Will VR Tourism Ever Beat Traveling In Real Life?
In recent years, technology have greatly influenced the way we experience our surroundings. Of these, virtual reality (VR) is seen as one of the most exciting new technologies for discovery allowing users to travel great distances without moving anywhere. As we step into this next phase of travel, the question remains: will virtual reality be able to replicate how rich it is to physically interact with a new culture?
Naturally, we Miss Real Travel
Travel is not only about traveling from one place to another, real-life travel has much more which includes diving into different cultures and languages eating exotic food making connections with people from all over the world. We interact with our environment through various sensory modalities (sights, sounds and smells) which help create lasting memories of our excursions.
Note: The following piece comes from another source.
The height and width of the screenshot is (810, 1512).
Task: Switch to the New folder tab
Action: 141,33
We never forget trips to busy markets in Marrakech, hiking in the grand and wild landscapes of Patagonia or embracing New York City life. No matter how immersive that technology may become, these are moments we just can’t properly recreate in a digital space.
Reality: The Next Frontier of Discovery
By the way, with virtual reality travel there is an another possibility for visiting destinations. Famous landmarks, underwater ecosystems and even outer space have also become attractively accessible to users — without ever having to leave their living room thanks to VR headsets. This technology removes things like cost, time and even physical barriers to make this possible for those who otherwise wouldn’t be able or can afford extensive travel.
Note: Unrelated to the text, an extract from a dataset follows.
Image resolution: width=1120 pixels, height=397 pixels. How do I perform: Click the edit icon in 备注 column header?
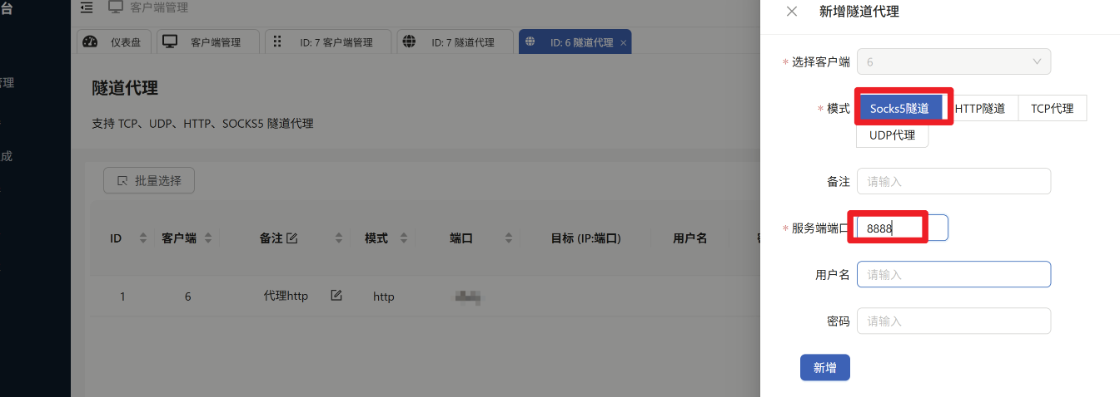291,238
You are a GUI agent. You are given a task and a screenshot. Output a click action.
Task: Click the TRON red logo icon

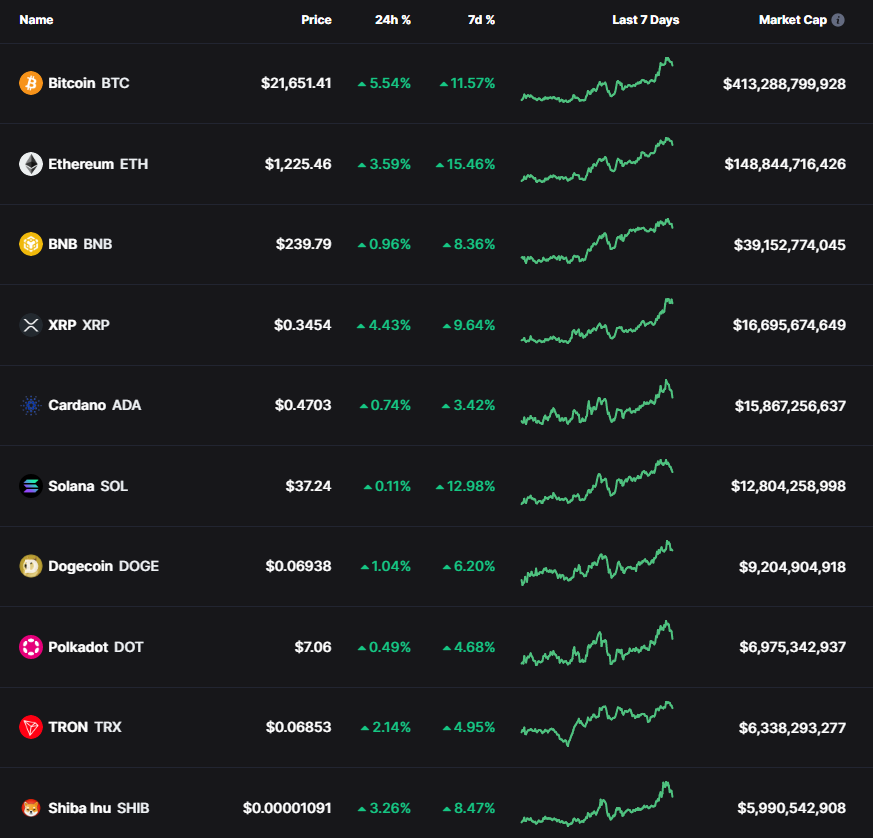31,727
More over, there are educational experiences that VR can give us for our brain to understand variety of different places and situations. Operationalizing Historical recreations of significant sites, like virtual tours all serve as ways for the audience to connect with history in a more dynamic way.
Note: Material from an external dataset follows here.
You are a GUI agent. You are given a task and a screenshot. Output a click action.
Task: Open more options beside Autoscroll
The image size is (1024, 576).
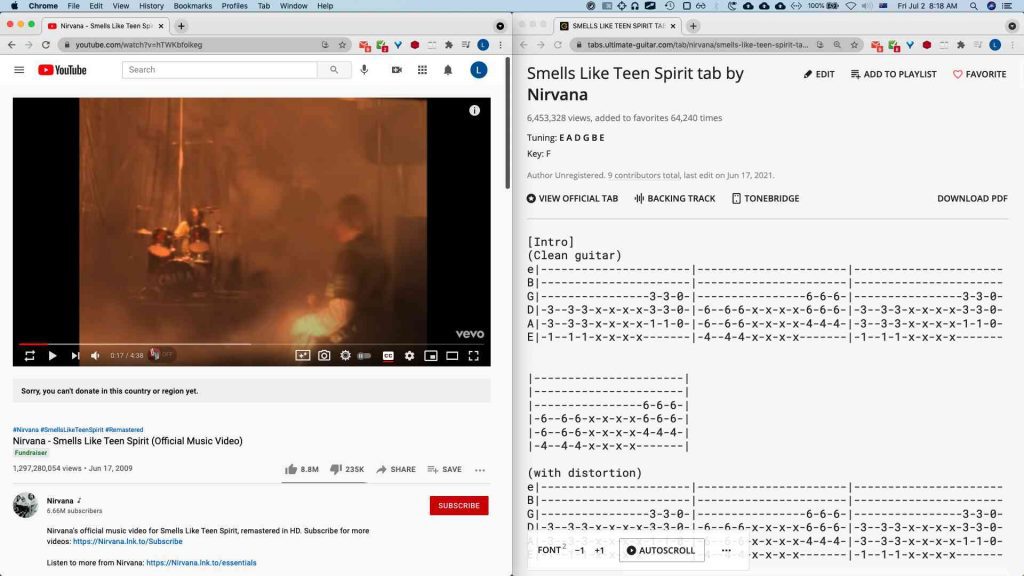pyautogui.click(x=726, y=550)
Why Virtual Reality is Limited
However, because VR travel has limitations and drawbacks that make it impossible to pass for real-life experiences in totality. Even though technology can support visualization, it cannot possible create a smell associated with travel — which makes emotional reactions related to travelling shorter than the real ones. But moving to the edge of the Grand Canyon or basking in a Balinese sunset simply cannot be experienced with pixels only.
But the travel is communal (shared with friends, family or even strangers), and this sort of grounded ritual makes adventures more than fact-finding. The conversations that follow from mutual experiences or the magic of meeting someone, however briefly are central to what it is really like being on the road and this simply cannot be truly recreated by putting a headset.
Travel Ahead: It Takes Two to Tango
Instead of looking at virtual reality as the enemy or another beast robbing real-life travel, perhaps this could be a new form added to our list that allows for even more ways humans interact with one-another. VR can make the trip more meaningful, contextualizing and priming us for our actual journey alongside physical travel.
Trails of our recent past are littered with asylum applications, unusual diets… even foreign languages learnt through VR before embarking on a journey. Thus, VR could enhance the travel experience and make people more excited /informed once they arrived at their destinations.
Conclusion
In the end, dispensing fake airlines tickets is new and potentially exciting but it will never do away with real life experiences. As it emulates VR in the physical world, e.g. when used at live events like football games (read our coverage of NextVR and Voke here), you could imagine some blend of real-world travel plus virtual reality changing how we think about exploring this planet–taking full advantage of what both mediums do well. Yet, as technology will inevitably develop the discourse on travel and make it bigger than-ever-knew existed before — what we need to celebrate is that human connection/ discovery shall forever exist in our journeys.